Sunday, August 31, 2008

37. Spy Ship by Tom Keene with Brian Haynes

Spy Ship pictureI picked this book up from the same street vendor in Toronto who sold me Scapa Ferry and I really hemmed and hawed over it. On the one hand, the cover looked cool, just from the period I like (the height of Desmond Bagley's popularity). On the other, it takes place in the cold war and seemed to have a lot of military and espionage themes, which I am not so interested in (I don't mind the period, but I like the focus to be on adventure). Also, I was worried the whole thing would take place aboard some military ship. After reading it, I'm glad to say I made the right choice. Yes, the story is definitely in the context of the cold war, but the ship is sunk right at the beginning (it is the catalyst that starts the story) and the bulk of the narrative is about a plucky young reporter (whose father died on the ship) trying to find out what happened.

The story is based on the intelligence war that took place in the North Sea between the Russians and the west. Along the frontier off the shores of Norway Russian subs and American and British ships would play games of cat and mouse, each trying to read data off the other. The set-up for spy ship is that the British were secretly putting scanning equipment aboard long-range commercial fishing vessels, unbeknownst to even most of the crew, thus putting them in danger. When one of them gets blown up, the government has to cover it up.

There's lots of cool stuff in this book. The aristocrats who run the shadier parts of the government and the darker, amoral men who run the even shadier parts under them are the badguys. There is a really scary ex-military guy who has a carte blanche to clean up problems. The fishermen and their world is portrayed vividly and with compassion and there are some great fight scenes. The story itself had some very good twists and the final reveal of what actually happened surprised me. All in all, a pretty good read.
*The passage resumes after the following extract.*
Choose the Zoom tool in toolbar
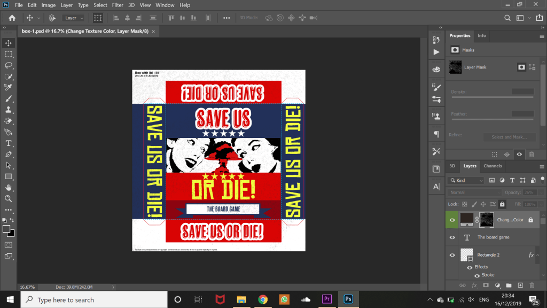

I imagine this was the kind of thriller that was read by businessman on the train on their way to the city when it first came out, but has since faded into obscurity. There even was a British mini-series made of it, which might be worth checking out if it ever shows up again (that's the kind of shit that we should be able to find on late night tv, but no).

2 comments:

Buzby said...

I love the cover and the North Sea espionage sounds cool.

Lantzvillager said...

Usually you can be pretty sure you are safe with a penguin from that era. What year is this from?